The average velocity is the total distance moved divided by the total time taken. If you don't know, or cannot compute, the total time taken then there is no way to calculate the average velocity.

There are a number of parameters relevant to the motion:

• time taken, $t$

• initial velocity, $u$

• final velocity, $v$

• acceleration, $a$

• distance moved, $s$

These are related by the SUVAT equations:

$$ v = u + at $$

$$ s = ut + \tfrac{1}{2} at^2 $$

$$ v^2 = u^2 + 2as $$

So given values for some of the parameters we can calculate others. But in your question you specify that all we know is the distance moved, and in this case there is too little information to calculate the values of the other parameters.

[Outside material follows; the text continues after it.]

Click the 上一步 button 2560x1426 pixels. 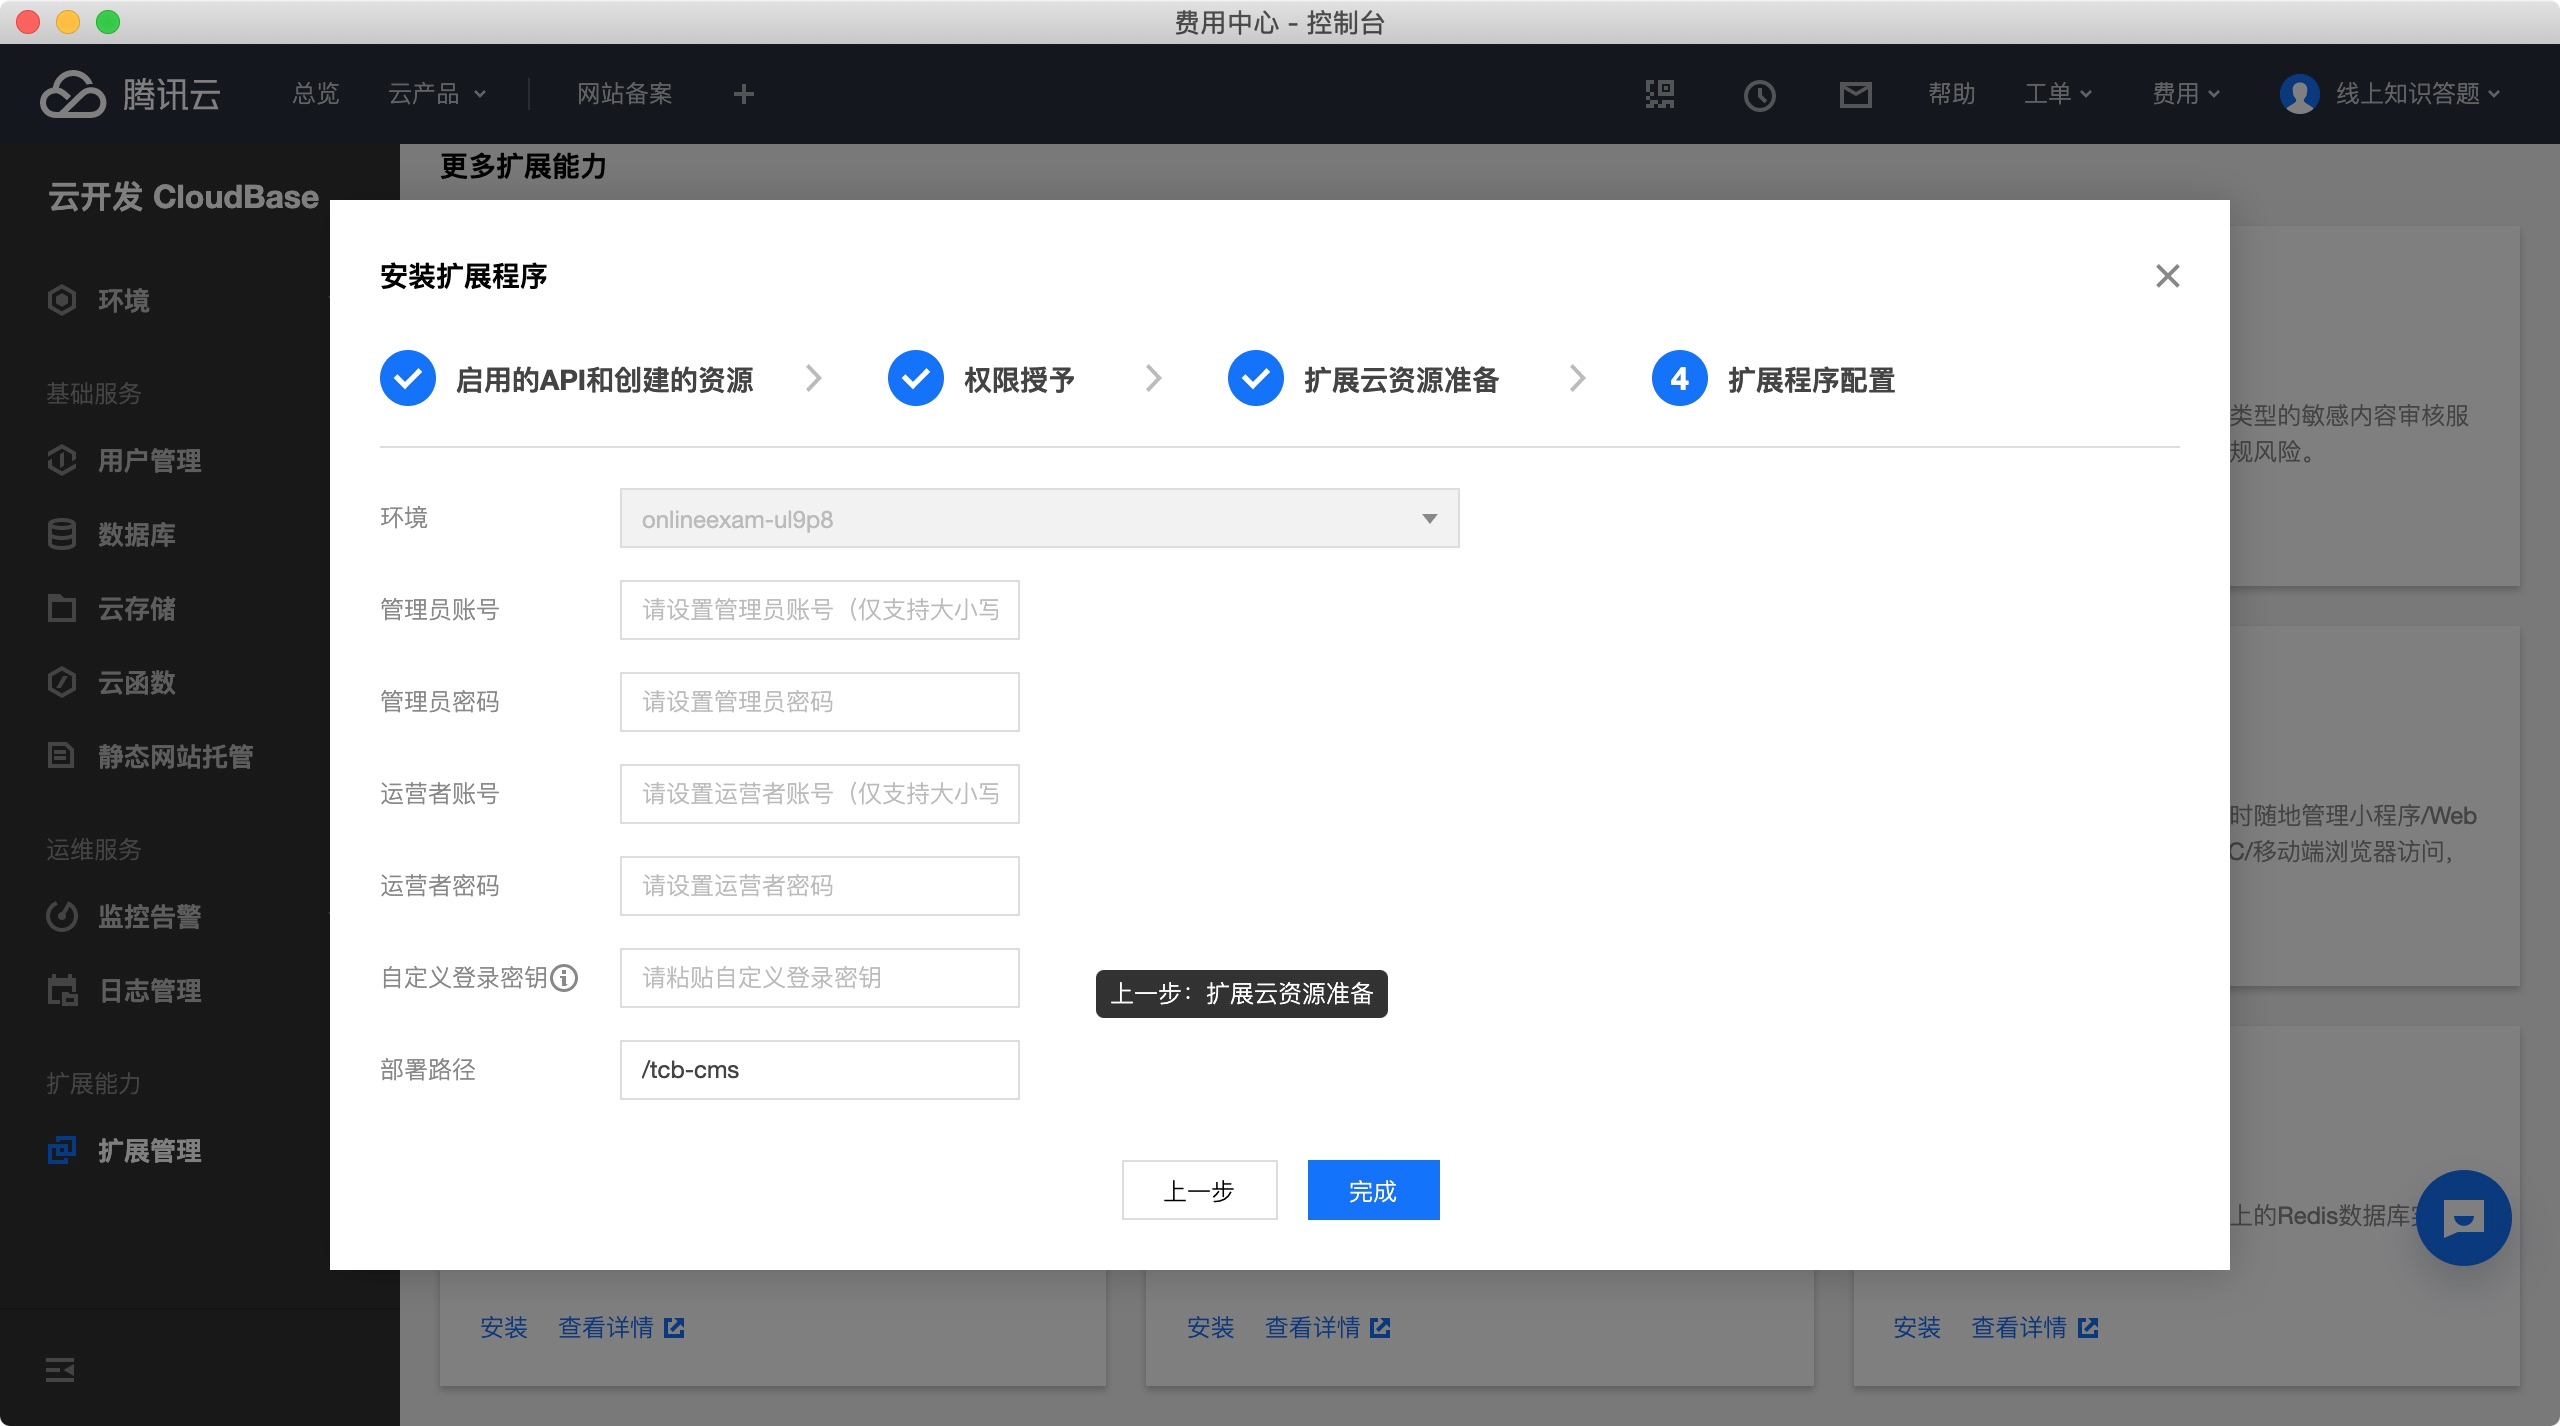pos(1199,1190)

Suppose we look at your specific example:

if a car moves with a certain acceleration for a distance $s$ then it moves with a constant velocity for a distance $2s$ and at last it decelerates for a distance $3u$.

In the first stage if we know that the car starts from rest and accelerates with some acceleration $a$ then we can calculate the time taken and final velocity because we know:

$$ s = ut + \tfrac{1}{2} at^2 $$

so given that $u=0$ we get:

$$ t = \sqrt{\frac{2s}{a}} $$

And the average velocity is then distance travelled divided by time taken.

So you can work out what you can calculate by considering what you know and what the SUVAT equations tell you.